▶ [Extrait du texte]
====
Intermèdes
GEORGES DUMESNIL
Au moment où j’appris sa mort, le matin du 7 août[91], je descendais entendre la messe à l’église voisine. On y célébrait un service pour un soldat tombé au loin ; un drapeau, derrière le catafalque, était déployé. Dans l’affliction qui m’absorbait, je ne pus suivre les rites, écouter l’absoute qu’en appliquant tout l’office à notre ami, comme si son corps eût été là, entre les cierges. Certes il méritait bien le grand repos, lui qui a tant travaillé, et la lumière promise, après l’avoir si fermement attendue. Et n’avait-il pas succombé, lui aussi, pour la France, ayant souffert pour elle plus que beaucoup de soldats dans les tranchées ?
[91] Dumesnil est mort le 31 juillet 1916.
Dumesnil est un des Français qui ont pris le plus au sérieux la guerre. Dès le commencement il avait offert à Dieu sa propre vie, s’il lui plaisait de la prendre afin que le pays fût sauvé. Durant les premiers mois, il traversa de terribles angoisses, « il eut des sueurs froides », déclarait-il ensuite, à la pensée d’un désastre possible. Il connaissait les Allemands, il avait vu de près leur force d’oppression ; peut-être même se l’exagérait-il ; et il se disait que la supériorité d’une civilisation ne suffit pas à la défendre : les Barbares, au Ve siècle, culbutèrent l’Empire romain ; or, jamais leurs dévastations n’ont été pleinement réparées ni vengées.
Ses Réflexions pendant le combat soulagèrent ses tourments et sa juste haine. Quelle revanche sur les Germains, ces notes incisives où, à la façon d’un chirurgien inflexible, il dépouille et charcute l’épaisseur de leur pédantisme, les replis de leur férocité perverse ! Il continua, deux ans, cette vivisection ; et, si répugnante que fût la matière, jamais sa main ne trembla. Néanmoins son sang-froid couvrait des violences qu’il se fatiguait à réprimer : contrainte héroïque, mais qui aggrava le mal dont il a péri.
====
▶ [Entrées d'un jeu de données]

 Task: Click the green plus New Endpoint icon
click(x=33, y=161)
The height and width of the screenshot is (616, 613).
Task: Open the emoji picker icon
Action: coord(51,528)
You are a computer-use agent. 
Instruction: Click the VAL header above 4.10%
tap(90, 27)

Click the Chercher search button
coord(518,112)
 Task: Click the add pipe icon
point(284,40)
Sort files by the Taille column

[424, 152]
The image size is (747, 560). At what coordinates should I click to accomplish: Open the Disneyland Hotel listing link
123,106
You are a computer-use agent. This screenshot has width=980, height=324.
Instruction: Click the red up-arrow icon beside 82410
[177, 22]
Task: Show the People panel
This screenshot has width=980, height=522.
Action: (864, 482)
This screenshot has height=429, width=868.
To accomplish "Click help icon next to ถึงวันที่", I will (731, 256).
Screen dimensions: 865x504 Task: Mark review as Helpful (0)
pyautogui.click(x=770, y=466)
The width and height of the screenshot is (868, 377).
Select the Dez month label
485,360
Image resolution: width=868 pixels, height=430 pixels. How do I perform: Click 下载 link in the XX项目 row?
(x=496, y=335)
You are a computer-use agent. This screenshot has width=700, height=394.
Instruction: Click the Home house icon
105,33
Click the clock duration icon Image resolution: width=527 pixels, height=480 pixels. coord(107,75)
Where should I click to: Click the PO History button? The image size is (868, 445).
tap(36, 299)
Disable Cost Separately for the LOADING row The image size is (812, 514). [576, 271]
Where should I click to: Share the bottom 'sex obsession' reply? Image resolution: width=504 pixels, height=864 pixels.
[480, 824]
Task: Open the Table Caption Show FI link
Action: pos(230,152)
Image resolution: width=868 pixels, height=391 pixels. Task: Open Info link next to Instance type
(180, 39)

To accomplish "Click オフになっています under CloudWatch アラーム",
====
▶ [Tâches à accomplir]
A - Disposez en tableau Markdown, avec les colonnes « N° » et « Contenu », les lignes de la liste ci-dessus, en commençant à celle qui contient « Where should I click to: Share » et en vous arrêtant à la fin de la liste. Numérotez chaque ligne et omettez les lignes vides.
B - Reprenez le texte consacré à Georges Dumesnil à partir de l'endroit où il s'interrompt.

▶ [Réponses aux tâches]
A -
| N° | Contenu |
|---|---|
| 1 | Where should I click to: Share the bottom 'sex obsession' reply? Image resolution: width=504 pixels, height=864 pixels. |
| 2 | [480, 824] |
| 3 | Task: Open the Table Caption Show FI link |
| 4 | Action: pos(230,152) |
| 5 | Image resolution: width=868 pixels, height=391 pixels. Task: Open Info link next to Instance type |
| 6 | (180, 39) |
| 7 | To accomplish "Click オフになっています under CloudWatch アラーム", |

B -
Dumesnil, d’ailleurs, dans l’ensemble de ses actes, maîtrisait sous le calme du philosophe une poignante sensibilité. Il a été un des rares penseurs de sa génération vraiment dignes du nom d’intellectuel, épithète souvent dérisoire, que l’on colle sur des cerveaux sensitifs, hors d’état de joindre logiquement deux idées. Il mit « toute sa conscience à développer au plus haut point dont il était capable la faculté raisonnante[92] ». Pourtant sa raison ne put mater sans des luttes constantes ses nerfs douloureux. S’il n’avait été chrétien, cet effort d’ascète s’évertuant vers une paix difficile l’eût mené au non-espoir stoïque. Il en sortit vainqueur, usé, malgré tout, par sa victoire même. « Philosopher, c’est apprendre à mourir. » Dumesnil le comprenait mieux que Socrate ; bien qu’il aimât la vie présente et les joies de son activité, il s’était longuement préparé à autre chose ; il vivait comme un homme qui attend un Visiteur dans la nuit et tient sa lampe allumée…
[92] Revue de la Jeunesse du 25 février 1914.
Ses amis savent ce qu’ils perdent en le perdant. Sa droiture de cœur leur assurait dans son intimité une plénitude de confiance ; il appelait l’affection par une bonté large et accueillante, mais si discrète qu’ayant beaucoup d’amitiés il semblait appartenir uniquement à chacune d’elles.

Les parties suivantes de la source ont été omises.